Shaggy Against My Will
I need a haircut. I've needed a haircut since I got back from Aruba. So why am I sitting in my apartment instead of taking care of the problem? The answer is simple--I don't know where to go. And for this I blame the American capitalist society, which has paralyzed me into inaction. With every passing day I look more and more like a member of the Bay City Rollers. Something must be done.
A few years ago a professor of psychology named Barry Schwartz wrote a piece in Scientific American called The Tyranny of Choice
(sorry, the full article isn't available online). Schwartz wrote that tbe dramatic increase in the choices available to Americans (in everything from cereal to mutual funds) has not corresponded to people feeling happier. As Schwartz writes, "Although some choice is undoubtedly better than none, more is not always better than less."
Think about it--you're having a cookout and you're sent to the grocery store to get mustard. Piece of cake, you think, until you walk down the condiment aisle and are confronted with a stupefying array of choices. Yellow mustard. Brown mustard. Dijon mustard. Mustard with horseradish, mustard with cracked pepper. Even within these categories some discernment is required. Yellow mustard is unlikely to offend anyone, but which kind? French's is perhaps the default yellow, but I greatly prefer Heinz's yellow mustard (when I can find it). Then you have to consider how much difference is there really between French's and the generic store-label mustard? Twenty cents saved, after all, is twenty cents earned. Are you being thrifty or a cheapskate? Jesus Christ, all I want is a squeeze bottle of goddam mustard!

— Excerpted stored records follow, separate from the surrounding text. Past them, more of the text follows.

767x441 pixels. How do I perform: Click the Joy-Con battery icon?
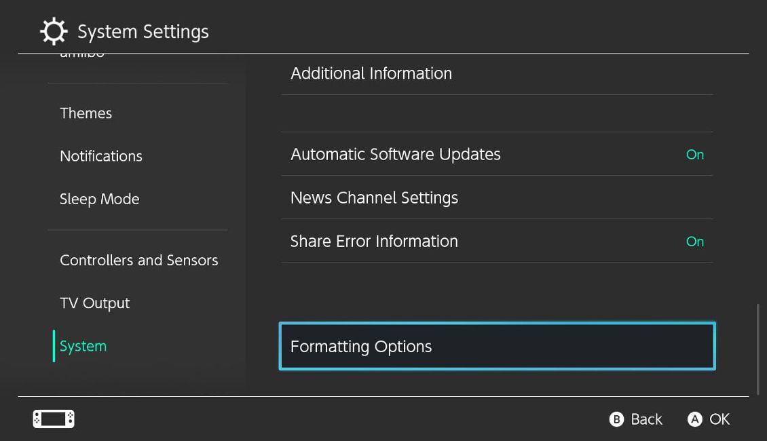tap(53, 418)
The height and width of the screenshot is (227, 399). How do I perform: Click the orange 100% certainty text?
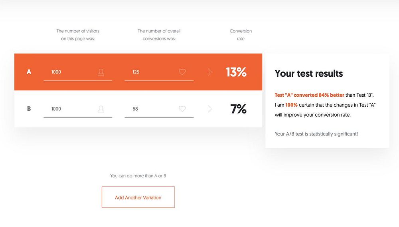pyautogui.click(x=291, y=105)
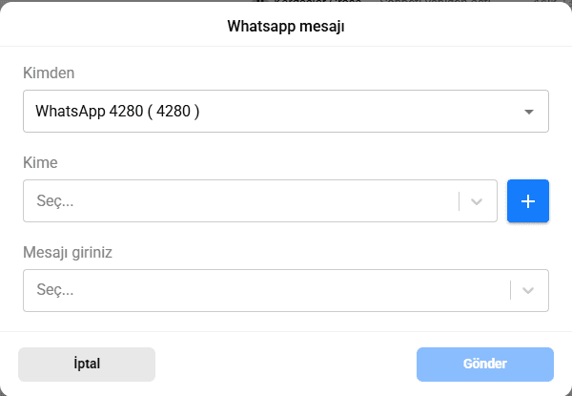Viewport: 572px width, 396px height.
Task: Click the WhatsApp 4280 ( 4280 ) text
Action: [x=117, y=112]
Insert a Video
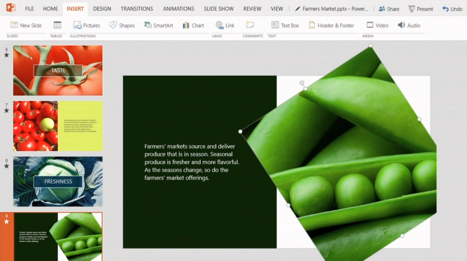This screenshot has height=261, width=467. [377, 25]
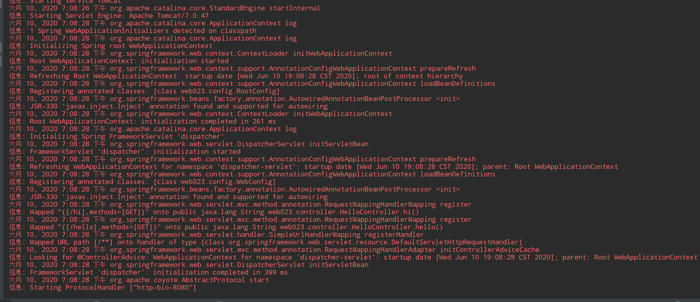Click the Mapped '/hello' HelloController.hello() line

click(x=226, y=227)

I'm having the same problem vis-a-vis a haircut. There are two places within walking distance of my apartment, and since it was a beautiful day yesterday I walked to each. The first is located in a row of bunker-like offices that's so far off the road I can't imagine anyone ever finding it. The building itself is long and concrete and looks like a place the Departement of Defense would use to stockpile rifle ammunition. The windows were small and dark and I couldn't get a good look inside to see what manner of shearing goes on within. I passed.

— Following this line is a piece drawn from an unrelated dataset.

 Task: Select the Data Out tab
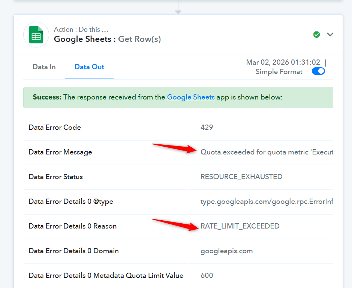click(x=89, y=67)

I walked to the next place and saw to my dismay that in addition to getting your hair cut you can get your nails done and advice on cosmetics, etc. Again, pass. I don't have a problem getting clipped in a place that mostly caters to women, but somehow I doubt they get a lot of walk-ins with both an X and Y chromosome. Pass.

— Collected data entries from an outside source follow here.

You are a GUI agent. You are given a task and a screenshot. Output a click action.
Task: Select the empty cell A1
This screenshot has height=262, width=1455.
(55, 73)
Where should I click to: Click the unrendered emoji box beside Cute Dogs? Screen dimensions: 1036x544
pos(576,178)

I walked home and did a Yahoo search. There are 25 different hair salons within 2.5 miles of my house. How the HELL am I supposed to choose between TWENTY-FIVE salons? What are the odds that, after emerging freshly-trimmed, I won't be overcome with buyer's remorse? The chances are good, very good, that after the stylist hacks and slashes at me I'm gonna come away looking pretty rough. So what do I do in six to eight weeks when once again I can't bear my hair and need a trim? Try someplace else? What if that place is worse? Go back to square one and accept a certain amount of follicular misery? Am I doomed to spend years wandering the desert, looking for that one person who can make me look not-hideous? I'm not even looking for sleek and stylish anymore. "Not-hideous" is all I ask.
Dammit, why are there so many barber shops and beauty salons and the like in this country? Shouldn't there eventually be some consolidation in the industry, shouldn't there be some mega-corporation that comes along and gobbles up all the Mom-and-Pop shops? I know the Wal-Mart near my flat has a salon, but I'm not getting my goddam hair cut in a goddam Wal-Mart. I would if there were no options, but so long as there are, I'll pass. And there still ARE options--Wal-Mart hasn't yet annihilated them. How do all these places survive economically? How can 25 businesses offering approximately the same service operation within a 2.5 mile radius of each other? I don't live in Hong Kong, there aren't THAT many people around here. The MBA in me keeps saying, This Shouldn't Be.
I gave some thought to getting some manner of crew-cut, shave it way down. The problem is that my head is shaped kinda...funny...and I'm afraid that if I did get it cut close I'd look like a Frankenstein. "That's fine," my friend Rick said last night over beers. "Halloween's coming up, when you go to parties you can just stick two bolts in your neck and you're done." Whatta pal.
It's after 4PM. My goal was to get up early, get a haircut, hit the library, cook the chicken I've had marinating. I did cook the chicken, and it was marvelous, but I'm still inside my apartment. I haven't ventured out. I grow isolated and depressed. And shaggy. I don't look good when I'm shaggy. I suppose I must risk all, lay it all on the line and go forth into the world, seeking a haircut.